James 11-07-2002 12:31 PM

The Big Brother guide to the Premiership
 
I didn't write this so don't blame me if it offends your favourite housemate/football team. :spin2:

The writer's a Liverpool fan hence the 'popular with everyone' comment.

Quote:

The Big Brother guide to the Premiership

By Derek Dohren
Date: 10/7/2002


Arsenal - Professional self-harmers, expert at cultivating a seige mentality. See themselves as a bit of class in a cesspit of mundane banality. Always whingeing and whining about trivial matters. Highly strung, and frankly, a bit camp.
Big Brother soul mate - Alex.

Liverpool Stylish, strong and athletic. Popular with everyone though occasional victims of jealousy.

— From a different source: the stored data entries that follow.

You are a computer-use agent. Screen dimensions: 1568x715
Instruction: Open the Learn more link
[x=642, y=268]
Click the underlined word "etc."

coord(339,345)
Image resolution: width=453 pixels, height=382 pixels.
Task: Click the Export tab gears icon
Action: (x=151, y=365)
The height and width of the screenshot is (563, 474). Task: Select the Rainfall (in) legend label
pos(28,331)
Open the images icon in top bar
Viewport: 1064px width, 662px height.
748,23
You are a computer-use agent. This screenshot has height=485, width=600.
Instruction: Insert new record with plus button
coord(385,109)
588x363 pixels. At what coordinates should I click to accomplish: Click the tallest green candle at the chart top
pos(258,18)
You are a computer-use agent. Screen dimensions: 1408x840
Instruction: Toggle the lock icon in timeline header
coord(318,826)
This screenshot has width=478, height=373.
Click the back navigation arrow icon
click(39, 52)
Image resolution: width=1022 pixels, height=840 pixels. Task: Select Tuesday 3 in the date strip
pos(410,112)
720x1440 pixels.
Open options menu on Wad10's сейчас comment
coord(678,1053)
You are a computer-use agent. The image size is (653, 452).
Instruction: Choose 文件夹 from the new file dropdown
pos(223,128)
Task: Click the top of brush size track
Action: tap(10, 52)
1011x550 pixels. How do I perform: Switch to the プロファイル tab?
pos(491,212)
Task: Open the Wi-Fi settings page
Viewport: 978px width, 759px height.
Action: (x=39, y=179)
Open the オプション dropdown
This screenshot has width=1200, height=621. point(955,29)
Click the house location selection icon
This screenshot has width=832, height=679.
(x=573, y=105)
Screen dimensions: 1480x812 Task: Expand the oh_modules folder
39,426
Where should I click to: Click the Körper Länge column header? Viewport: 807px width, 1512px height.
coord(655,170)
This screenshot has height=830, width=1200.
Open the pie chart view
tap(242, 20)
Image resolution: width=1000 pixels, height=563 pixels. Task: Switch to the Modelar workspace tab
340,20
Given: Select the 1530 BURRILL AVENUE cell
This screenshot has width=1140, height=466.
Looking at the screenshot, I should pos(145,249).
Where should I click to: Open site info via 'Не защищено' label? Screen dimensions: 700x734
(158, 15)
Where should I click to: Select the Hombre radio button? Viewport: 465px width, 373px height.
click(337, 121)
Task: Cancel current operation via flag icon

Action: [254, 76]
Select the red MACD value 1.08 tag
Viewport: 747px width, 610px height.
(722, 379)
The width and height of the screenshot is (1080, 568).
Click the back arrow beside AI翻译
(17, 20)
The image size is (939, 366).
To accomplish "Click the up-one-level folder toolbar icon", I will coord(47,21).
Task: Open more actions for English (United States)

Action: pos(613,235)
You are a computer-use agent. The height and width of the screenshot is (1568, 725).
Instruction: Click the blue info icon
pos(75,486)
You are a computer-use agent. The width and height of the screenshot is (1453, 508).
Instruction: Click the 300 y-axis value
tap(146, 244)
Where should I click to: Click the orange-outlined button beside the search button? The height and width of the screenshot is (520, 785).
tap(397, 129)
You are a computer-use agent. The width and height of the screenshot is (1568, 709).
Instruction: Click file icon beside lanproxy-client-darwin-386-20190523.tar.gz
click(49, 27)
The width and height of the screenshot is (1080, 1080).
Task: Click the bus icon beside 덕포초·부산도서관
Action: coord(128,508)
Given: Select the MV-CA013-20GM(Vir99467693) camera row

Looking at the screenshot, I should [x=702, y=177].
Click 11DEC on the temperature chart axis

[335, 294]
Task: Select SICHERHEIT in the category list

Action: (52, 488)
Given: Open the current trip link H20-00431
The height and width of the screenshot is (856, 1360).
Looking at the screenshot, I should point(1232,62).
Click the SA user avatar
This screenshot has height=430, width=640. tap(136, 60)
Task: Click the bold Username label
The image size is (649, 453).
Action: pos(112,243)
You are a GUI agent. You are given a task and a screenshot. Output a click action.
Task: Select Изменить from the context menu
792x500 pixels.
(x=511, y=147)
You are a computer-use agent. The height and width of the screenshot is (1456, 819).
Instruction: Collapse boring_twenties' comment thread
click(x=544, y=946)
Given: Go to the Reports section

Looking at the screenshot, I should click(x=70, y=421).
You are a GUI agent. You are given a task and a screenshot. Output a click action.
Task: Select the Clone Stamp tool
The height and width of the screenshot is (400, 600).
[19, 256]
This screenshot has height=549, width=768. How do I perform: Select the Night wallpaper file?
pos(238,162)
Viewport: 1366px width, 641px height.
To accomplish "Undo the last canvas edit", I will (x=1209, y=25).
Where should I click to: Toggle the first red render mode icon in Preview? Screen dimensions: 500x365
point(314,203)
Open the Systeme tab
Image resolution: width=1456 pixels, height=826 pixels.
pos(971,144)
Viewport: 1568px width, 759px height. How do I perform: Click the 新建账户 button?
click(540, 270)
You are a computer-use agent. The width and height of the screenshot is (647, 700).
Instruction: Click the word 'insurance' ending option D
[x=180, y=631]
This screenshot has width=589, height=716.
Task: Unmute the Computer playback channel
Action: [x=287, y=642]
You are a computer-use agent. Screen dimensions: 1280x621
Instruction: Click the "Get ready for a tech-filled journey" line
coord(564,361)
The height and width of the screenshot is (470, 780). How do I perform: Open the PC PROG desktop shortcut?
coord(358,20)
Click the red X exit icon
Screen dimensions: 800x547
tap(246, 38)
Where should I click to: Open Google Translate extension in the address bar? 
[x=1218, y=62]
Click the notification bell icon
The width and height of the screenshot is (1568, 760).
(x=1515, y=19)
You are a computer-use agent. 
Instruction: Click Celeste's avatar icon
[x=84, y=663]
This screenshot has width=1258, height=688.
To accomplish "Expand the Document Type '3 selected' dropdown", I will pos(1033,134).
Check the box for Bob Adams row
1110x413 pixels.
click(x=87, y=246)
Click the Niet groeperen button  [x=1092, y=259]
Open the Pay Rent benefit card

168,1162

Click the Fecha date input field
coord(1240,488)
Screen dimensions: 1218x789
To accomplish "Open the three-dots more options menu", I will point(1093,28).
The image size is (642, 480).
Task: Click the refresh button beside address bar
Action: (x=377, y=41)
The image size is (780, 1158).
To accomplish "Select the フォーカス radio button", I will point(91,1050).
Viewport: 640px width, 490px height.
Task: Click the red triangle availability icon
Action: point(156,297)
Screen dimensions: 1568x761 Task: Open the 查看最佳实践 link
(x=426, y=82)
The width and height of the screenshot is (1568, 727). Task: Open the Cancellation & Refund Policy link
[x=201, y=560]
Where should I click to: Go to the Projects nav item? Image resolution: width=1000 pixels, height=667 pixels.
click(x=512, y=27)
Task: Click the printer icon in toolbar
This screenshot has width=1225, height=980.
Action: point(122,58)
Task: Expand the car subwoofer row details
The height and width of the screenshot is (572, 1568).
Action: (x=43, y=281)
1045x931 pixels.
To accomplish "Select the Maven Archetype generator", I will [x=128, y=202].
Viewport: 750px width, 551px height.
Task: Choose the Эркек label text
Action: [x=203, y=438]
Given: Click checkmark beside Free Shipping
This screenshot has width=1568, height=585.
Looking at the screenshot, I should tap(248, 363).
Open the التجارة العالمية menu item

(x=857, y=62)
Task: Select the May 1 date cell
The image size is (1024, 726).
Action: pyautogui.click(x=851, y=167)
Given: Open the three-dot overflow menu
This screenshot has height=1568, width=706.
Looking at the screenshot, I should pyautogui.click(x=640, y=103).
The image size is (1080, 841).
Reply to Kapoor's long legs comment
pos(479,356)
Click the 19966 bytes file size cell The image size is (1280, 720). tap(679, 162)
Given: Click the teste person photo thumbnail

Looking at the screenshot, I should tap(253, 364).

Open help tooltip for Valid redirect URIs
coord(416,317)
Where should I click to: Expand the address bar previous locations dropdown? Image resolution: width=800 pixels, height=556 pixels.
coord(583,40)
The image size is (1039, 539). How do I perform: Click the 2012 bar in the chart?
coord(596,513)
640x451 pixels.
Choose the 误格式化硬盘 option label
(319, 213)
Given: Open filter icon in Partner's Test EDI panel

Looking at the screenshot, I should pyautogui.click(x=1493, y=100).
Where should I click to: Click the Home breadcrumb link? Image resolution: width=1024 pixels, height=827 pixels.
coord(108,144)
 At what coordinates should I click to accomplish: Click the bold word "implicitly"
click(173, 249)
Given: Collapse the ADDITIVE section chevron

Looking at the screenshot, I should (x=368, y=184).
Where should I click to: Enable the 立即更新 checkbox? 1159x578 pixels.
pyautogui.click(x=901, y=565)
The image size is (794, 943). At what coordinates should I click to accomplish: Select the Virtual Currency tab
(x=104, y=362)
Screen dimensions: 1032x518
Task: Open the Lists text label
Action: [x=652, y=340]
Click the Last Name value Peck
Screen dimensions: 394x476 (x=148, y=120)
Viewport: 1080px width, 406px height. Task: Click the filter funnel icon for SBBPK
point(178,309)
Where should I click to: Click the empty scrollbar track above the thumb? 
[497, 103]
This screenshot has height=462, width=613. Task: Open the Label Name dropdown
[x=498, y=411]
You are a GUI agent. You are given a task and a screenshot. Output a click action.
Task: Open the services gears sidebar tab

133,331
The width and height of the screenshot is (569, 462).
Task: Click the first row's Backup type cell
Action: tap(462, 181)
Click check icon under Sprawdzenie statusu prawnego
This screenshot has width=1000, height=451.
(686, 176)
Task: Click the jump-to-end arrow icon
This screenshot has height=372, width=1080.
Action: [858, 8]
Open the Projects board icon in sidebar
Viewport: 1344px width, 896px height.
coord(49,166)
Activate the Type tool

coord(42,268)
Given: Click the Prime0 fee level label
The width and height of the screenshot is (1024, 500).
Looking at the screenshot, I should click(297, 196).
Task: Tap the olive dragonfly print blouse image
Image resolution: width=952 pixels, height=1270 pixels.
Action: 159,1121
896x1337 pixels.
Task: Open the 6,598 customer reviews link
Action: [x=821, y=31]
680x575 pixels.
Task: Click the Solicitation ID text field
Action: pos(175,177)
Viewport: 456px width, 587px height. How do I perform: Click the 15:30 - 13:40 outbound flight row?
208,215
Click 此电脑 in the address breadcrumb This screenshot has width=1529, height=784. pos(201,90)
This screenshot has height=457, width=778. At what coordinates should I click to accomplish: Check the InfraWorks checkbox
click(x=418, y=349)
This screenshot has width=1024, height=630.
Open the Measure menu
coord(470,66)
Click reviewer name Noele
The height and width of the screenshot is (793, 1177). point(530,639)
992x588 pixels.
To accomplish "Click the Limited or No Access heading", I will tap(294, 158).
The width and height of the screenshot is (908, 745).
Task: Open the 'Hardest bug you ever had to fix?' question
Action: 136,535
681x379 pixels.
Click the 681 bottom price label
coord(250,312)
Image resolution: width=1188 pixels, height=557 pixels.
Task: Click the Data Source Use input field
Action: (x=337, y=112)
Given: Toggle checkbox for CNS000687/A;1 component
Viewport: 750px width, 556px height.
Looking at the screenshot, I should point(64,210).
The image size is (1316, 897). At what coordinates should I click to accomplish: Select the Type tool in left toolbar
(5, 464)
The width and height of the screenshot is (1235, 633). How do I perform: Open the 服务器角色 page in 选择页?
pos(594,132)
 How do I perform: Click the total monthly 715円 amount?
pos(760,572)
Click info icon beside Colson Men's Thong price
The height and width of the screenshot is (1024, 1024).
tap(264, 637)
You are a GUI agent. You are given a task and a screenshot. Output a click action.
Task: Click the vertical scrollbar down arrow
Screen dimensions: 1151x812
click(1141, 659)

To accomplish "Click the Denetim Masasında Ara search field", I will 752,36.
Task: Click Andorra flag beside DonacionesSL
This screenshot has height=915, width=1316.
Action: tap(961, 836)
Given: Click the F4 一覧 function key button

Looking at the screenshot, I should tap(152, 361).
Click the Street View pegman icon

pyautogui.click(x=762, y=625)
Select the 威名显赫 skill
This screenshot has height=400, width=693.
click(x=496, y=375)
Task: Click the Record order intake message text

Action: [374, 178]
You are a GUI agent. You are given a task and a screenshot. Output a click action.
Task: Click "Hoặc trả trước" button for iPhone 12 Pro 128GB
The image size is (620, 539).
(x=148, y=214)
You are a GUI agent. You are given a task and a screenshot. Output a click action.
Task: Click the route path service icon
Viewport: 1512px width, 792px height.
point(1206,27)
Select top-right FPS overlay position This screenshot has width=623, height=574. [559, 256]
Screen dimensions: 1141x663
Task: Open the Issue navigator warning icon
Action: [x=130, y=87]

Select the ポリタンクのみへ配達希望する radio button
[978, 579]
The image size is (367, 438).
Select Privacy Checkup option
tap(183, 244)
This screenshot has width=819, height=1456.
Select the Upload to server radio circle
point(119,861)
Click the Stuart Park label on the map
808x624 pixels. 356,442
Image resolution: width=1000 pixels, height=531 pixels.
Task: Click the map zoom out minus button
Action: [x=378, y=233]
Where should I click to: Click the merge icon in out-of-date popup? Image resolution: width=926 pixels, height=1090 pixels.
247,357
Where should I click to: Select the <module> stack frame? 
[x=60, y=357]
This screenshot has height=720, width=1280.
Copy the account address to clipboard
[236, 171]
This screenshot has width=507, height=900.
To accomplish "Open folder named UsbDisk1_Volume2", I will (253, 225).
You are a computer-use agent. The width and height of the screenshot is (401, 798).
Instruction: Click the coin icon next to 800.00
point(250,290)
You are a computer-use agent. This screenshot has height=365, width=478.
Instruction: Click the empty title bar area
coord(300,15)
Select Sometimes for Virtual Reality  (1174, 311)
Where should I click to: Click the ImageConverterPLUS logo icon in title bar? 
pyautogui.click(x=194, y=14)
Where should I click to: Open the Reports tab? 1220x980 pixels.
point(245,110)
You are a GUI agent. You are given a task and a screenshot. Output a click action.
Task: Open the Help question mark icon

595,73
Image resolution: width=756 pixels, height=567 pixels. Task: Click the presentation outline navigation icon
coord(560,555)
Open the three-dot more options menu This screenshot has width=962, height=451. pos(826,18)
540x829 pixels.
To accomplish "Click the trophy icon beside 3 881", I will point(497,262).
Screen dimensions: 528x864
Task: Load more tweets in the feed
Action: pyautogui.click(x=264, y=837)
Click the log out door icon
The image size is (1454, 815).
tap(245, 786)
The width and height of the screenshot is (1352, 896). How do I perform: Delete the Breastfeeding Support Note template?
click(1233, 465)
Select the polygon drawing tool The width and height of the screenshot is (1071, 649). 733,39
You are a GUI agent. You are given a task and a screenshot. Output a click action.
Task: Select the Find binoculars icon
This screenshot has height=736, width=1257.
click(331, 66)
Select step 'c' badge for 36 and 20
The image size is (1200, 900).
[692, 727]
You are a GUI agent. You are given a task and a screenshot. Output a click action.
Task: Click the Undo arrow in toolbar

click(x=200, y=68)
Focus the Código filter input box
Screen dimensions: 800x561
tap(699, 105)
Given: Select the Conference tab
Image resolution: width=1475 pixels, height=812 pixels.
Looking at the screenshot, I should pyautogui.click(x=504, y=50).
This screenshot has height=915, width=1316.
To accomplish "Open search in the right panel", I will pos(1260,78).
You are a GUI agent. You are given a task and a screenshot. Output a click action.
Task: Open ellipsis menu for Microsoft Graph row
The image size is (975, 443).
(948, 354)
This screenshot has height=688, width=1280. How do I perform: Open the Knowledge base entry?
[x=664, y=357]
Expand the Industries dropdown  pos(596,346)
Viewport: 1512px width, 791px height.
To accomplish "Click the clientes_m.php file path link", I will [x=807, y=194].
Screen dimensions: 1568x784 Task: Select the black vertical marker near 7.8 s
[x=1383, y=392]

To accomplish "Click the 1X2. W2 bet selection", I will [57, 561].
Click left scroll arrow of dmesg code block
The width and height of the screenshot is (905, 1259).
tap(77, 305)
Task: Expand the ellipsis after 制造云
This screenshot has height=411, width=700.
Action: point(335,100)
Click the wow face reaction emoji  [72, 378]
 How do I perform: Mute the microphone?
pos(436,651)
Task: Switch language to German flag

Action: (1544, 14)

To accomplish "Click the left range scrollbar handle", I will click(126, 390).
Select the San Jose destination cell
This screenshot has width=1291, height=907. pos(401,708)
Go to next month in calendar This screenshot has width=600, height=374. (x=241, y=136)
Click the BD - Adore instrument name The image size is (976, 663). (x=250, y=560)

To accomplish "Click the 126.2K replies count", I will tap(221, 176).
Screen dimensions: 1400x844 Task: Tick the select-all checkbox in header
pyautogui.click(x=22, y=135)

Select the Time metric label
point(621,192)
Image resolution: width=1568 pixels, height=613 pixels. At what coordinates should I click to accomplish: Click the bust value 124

Prone to slip ups against lightweight opposition. Could do with punching weight more often.
Big Brother soul mate - Adele.

Manchester United - Large, muscle bound meat head. Likes to throw it's weight around and dominate proceedings to the amusement of no one. Plays to different rules to everyone else. Doesn't give two hoots about anything except it's own affairs. Dedicatedly selfish.
Big Brother soul mate - Lee.

Newcastle United - Massive support but lacking squad depth. Will always be tolerated up to a point but always end up as a huge pain in the ass. Amusing if it wasn't so painful to watch.
Big Brother soul mate - Alison.

Leeds United - Brash, loudmouthed. Not very bright. Not very pleasant at all. Afflicted with verbal dysentery and will bitch and moan all season long, playing the 'victim' card at every given opportunity. The unacceptable face of English football, in dire need of a full image makeover. Horrible.
Big Brother soul mate - Jade.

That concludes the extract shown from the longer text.